* Directions for this task
Show all lines below holding the string "computer".

--- Working data ---

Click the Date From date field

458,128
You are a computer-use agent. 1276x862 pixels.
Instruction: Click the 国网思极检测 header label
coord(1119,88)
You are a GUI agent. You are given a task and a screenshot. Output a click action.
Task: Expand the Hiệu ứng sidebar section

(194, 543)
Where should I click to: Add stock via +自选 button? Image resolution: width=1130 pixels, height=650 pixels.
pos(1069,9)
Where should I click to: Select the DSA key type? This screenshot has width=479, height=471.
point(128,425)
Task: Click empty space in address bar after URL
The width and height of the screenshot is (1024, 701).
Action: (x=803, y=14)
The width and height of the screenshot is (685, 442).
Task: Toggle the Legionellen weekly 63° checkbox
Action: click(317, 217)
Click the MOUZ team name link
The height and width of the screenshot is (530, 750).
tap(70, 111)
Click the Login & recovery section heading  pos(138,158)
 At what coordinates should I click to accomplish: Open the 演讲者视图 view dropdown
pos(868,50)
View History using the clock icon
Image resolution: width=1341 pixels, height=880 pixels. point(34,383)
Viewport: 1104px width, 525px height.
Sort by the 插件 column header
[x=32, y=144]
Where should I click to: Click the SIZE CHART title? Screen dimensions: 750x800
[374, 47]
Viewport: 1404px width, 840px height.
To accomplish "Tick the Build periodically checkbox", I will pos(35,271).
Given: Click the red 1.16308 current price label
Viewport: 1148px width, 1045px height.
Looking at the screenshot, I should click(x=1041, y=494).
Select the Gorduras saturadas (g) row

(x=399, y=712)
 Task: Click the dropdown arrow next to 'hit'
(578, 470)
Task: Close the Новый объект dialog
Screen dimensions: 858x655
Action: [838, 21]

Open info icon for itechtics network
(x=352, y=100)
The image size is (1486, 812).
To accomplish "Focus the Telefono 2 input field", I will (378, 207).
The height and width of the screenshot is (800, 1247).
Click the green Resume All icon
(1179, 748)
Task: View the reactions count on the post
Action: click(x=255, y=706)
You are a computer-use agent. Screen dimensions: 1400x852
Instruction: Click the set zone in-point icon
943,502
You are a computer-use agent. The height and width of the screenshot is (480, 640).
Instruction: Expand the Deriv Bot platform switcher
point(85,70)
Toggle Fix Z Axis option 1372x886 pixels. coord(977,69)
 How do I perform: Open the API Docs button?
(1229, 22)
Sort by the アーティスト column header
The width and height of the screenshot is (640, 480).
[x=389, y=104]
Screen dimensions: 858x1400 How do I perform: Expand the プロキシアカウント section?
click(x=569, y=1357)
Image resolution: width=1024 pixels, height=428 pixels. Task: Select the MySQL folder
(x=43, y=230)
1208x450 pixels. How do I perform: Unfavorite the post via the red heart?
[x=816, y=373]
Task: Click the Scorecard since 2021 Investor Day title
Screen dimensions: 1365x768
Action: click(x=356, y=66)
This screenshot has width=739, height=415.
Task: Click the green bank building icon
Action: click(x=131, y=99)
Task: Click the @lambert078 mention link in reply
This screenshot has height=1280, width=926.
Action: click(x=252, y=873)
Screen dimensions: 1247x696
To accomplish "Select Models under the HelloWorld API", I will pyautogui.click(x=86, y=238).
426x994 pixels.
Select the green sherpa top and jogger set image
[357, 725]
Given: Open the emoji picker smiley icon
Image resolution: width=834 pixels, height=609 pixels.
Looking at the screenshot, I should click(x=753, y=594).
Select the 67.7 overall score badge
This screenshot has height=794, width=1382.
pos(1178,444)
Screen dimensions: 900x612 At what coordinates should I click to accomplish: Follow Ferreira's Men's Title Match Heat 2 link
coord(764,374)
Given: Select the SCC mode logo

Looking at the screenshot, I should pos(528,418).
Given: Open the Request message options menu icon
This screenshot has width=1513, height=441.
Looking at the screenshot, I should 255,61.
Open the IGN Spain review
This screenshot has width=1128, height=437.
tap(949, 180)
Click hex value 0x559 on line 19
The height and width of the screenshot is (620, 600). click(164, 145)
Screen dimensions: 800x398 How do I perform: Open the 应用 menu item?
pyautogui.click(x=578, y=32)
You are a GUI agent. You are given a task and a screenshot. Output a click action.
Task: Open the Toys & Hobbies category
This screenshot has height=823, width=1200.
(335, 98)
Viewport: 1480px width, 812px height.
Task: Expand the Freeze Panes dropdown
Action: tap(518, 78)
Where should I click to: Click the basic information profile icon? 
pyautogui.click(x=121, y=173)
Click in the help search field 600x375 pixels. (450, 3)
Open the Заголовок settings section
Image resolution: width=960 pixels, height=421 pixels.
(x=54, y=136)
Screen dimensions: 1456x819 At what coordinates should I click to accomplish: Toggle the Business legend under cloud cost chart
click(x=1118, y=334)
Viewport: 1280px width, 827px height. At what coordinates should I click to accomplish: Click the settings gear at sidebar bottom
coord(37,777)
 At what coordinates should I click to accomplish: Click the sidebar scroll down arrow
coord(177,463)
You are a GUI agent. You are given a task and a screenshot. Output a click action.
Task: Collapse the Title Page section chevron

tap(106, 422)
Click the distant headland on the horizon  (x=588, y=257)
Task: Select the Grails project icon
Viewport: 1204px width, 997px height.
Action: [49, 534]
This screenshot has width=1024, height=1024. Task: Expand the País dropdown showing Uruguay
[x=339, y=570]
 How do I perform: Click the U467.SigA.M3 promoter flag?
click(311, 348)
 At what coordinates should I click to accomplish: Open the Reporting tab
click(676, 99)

---

* Response to the exercise
You are a computer-use agent. 1276x862 pixels.
You are a computer-use agent. Screen dimensions: 1400x852
You are a computer-use agent. The height and width of the screenshot is (480, 640).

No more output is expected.